» Texte source
• • • •

Mais sa « Bibliothèque de la Femme » ne connait pas un grand succès, preuve claire, du manque d’intérêt en Espagne pour la question féministe à cette époque.

Présenter John Stuart Mill

Emila Pardo Bazán est également la traductrice de The Subjection of Women24 (La esclavitud femenina en espagnol). Or c’est à partir de la traduction espagnole de la décennie 189025 que l’on verra un transfert culturel entre le penseur anglais et l’intellectuelle espagnole, laquelle au-delà de son simple travail linguistique ajoute une préface26 dédiée à la figure de John Stuart Mill. Sa biographie, ses travaux et ses idées sont mis en avant par l’écrivaine, qui en profite pour donner une image bien particulière de l’auteur du livre. Après une présentation biographique du philosophe, basée sur les mémoires de ce dernier27, Bazán commence à signaler les aspects qu’elle considère les plus remarquables de Mill, se prononçant toujours directement. En voici un exemple dans les lignes qui traitent de l’amitié entre Stuart Mill et Harriet Taylor (1807-1858)28, quand cette dernière était avec son premier mari :

« El que no es capaz de comprender que dos seres humanos de distinto sexo se reúnan sino para un solo fin, tal vez delata (…) su verdadero estado de conciencia »29

Emilia Pardo Bazán reproche vivement à la société d’être incapable de concevoir qu’un homme et une femme ne puissent avoir qu’une amitié et des liens intellectuels, sans aucune autre intention. Cette phrase pourrait être entendue comme une attaque aux valeurs de certains hommes qui considéraient les femmes en tant que simples objets sexuels.

• • • •

» Entrées répertoriées
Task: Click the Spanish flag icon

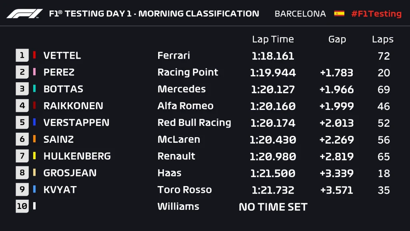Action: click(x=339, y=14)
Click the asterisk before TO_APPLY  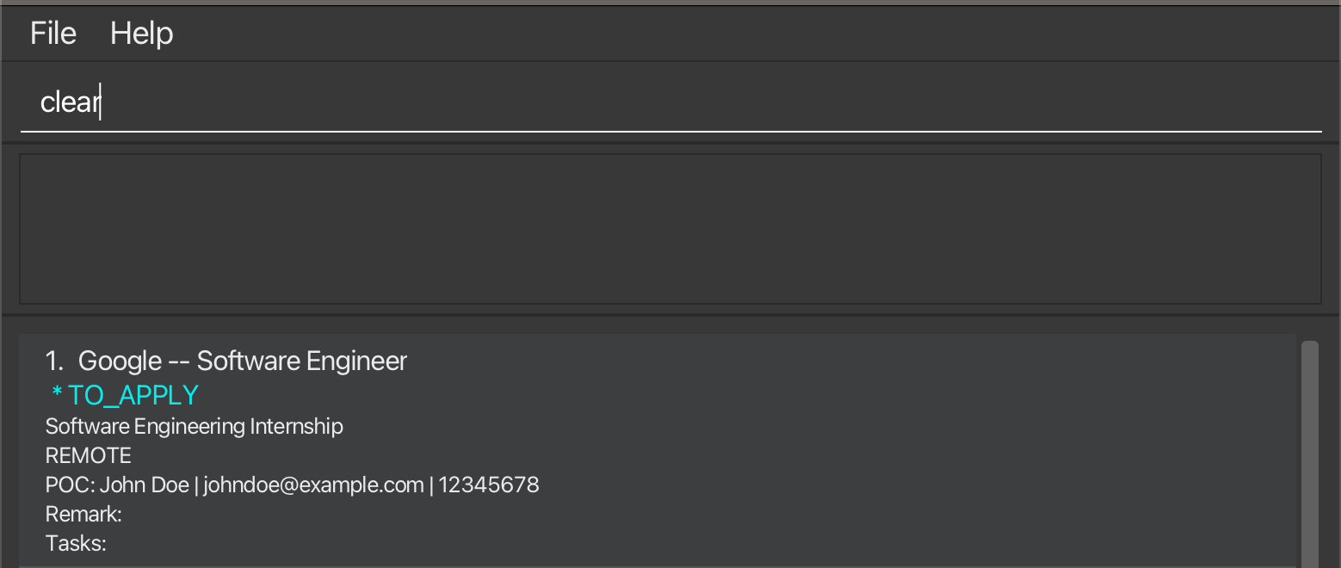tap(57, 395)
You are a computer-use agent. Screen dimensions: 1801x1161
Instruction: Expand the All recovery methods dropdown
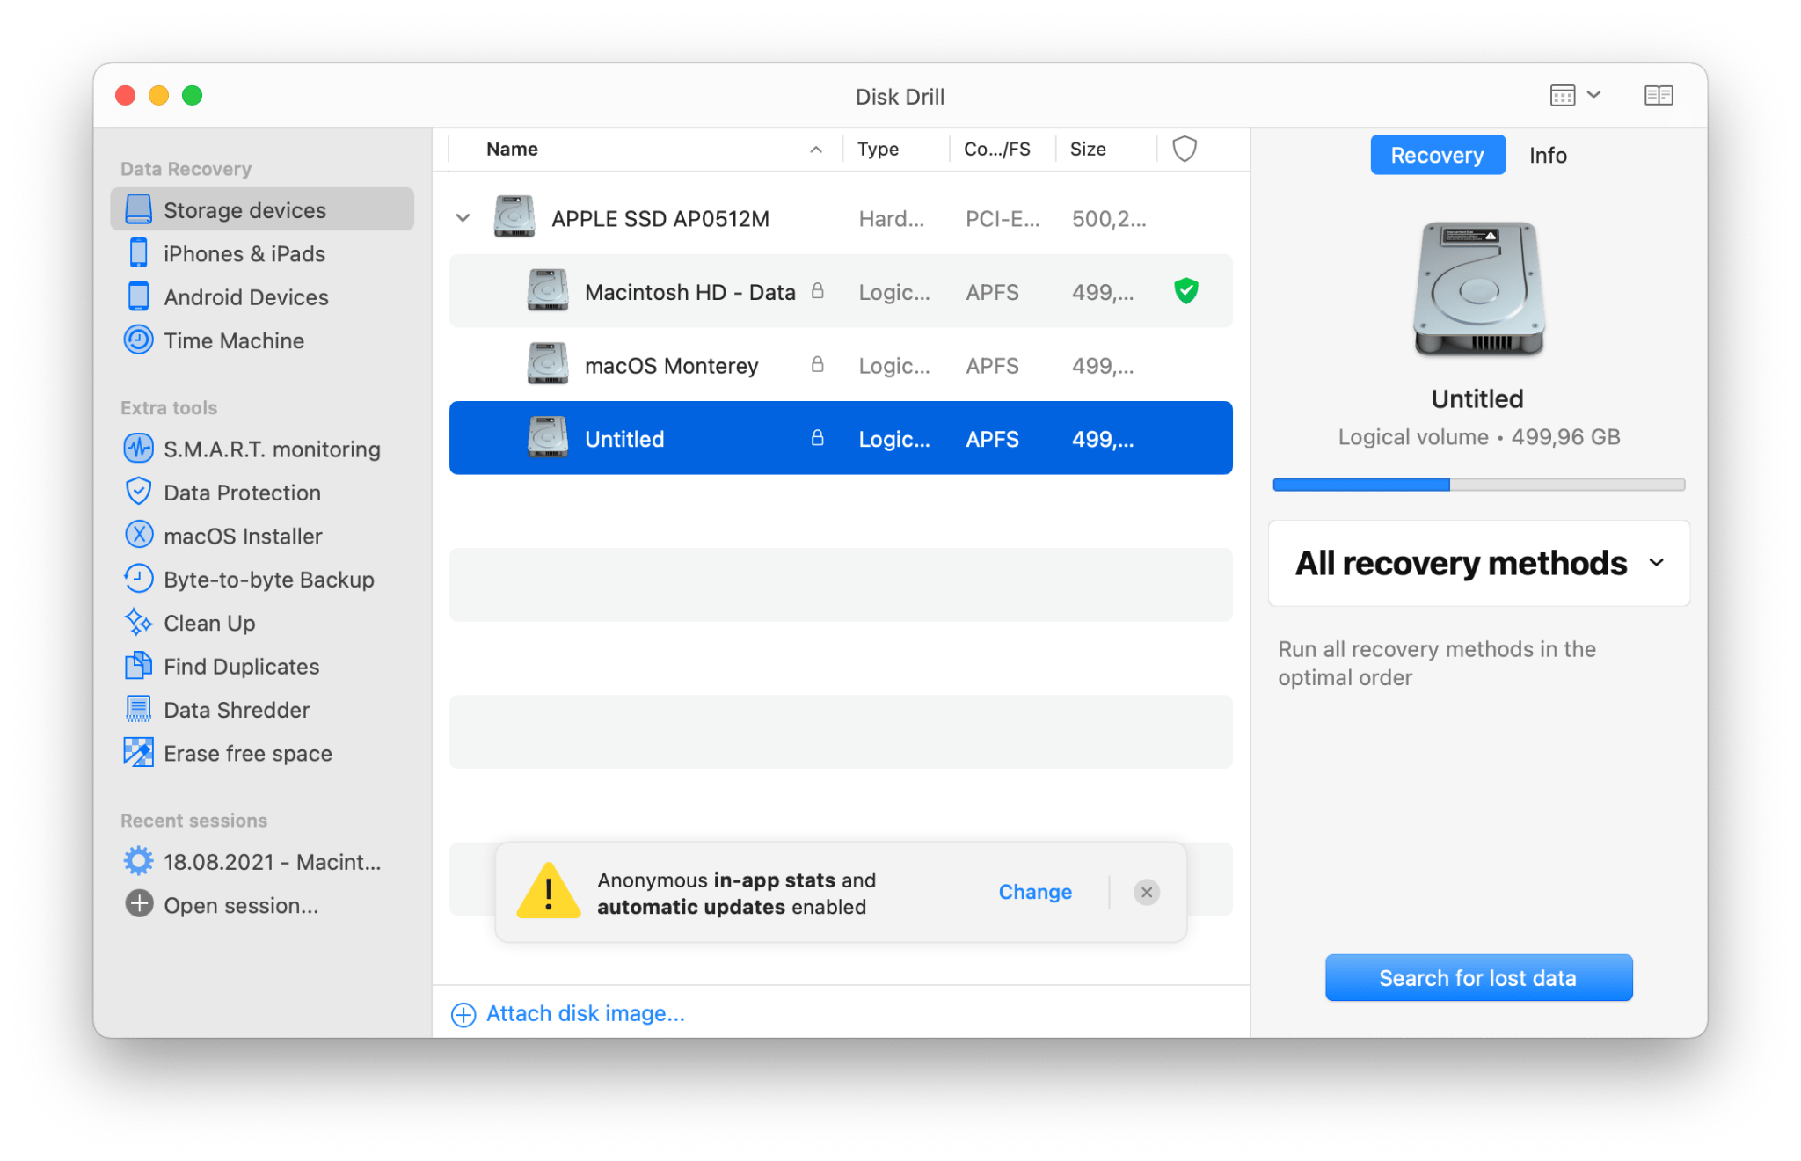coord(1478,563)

• • • •

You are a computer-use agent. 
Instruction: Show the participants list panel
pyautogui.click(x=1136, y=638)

• • • •

» Exercices
a) Selon le texte source, quel titre espagnol porte la traduction de The Subjection of Women réalisée par Emilia Pardo Bazán ?
b) Poursuivez le texte sur Emilia Pardo Bazán et John Stuart Mill à partir de sa dernière phrase.

» Réponses par exercice
a) La esclavitud femenina.

b)
Emila Pardo Bazán continue la ligne de défense et de mise en valeur de la relation intellectuelle entre Mill et Taylor :

« Pero cierto capítulo de la Economía Política30 (…) el que trata del Porvenir de las clases obreras, ese pertenece por completo a mi mujer »31

A d’autres moments, Emila Pardo Bazán cite directement Mill: 

« Stuart Mill ni pensó ni escribió La esclavitud femenina por instigación de la Sra. Taylor; lo que hizo fue ligarse cada vez más y más a la Sra. Taylor cuando hubo visto que, aunque esclava por la ley, como las demás de su sexo, tenía el alma independiente, digna de la libertad »32

Les capacités intellectuelles de Mme Taylor sont mises en valeur en soulignant que c’est bien elle qui a rédigé un chapitre sur les clases ouvrières dans l’Economie Politique de Mill. Une nouvelle occasion aussi pour Bazán de dénoncer la soumission des femmes aux lois par rapport aux hommes, et de dire que malgré cela, l’âme des femmes est indépendante. Cette phrase pourrait être un clin d’œil aux femmes afin de faire passer le message qu’en tant qu’indépendantes, elles peuvent se libérer et lutter pour leurs droits.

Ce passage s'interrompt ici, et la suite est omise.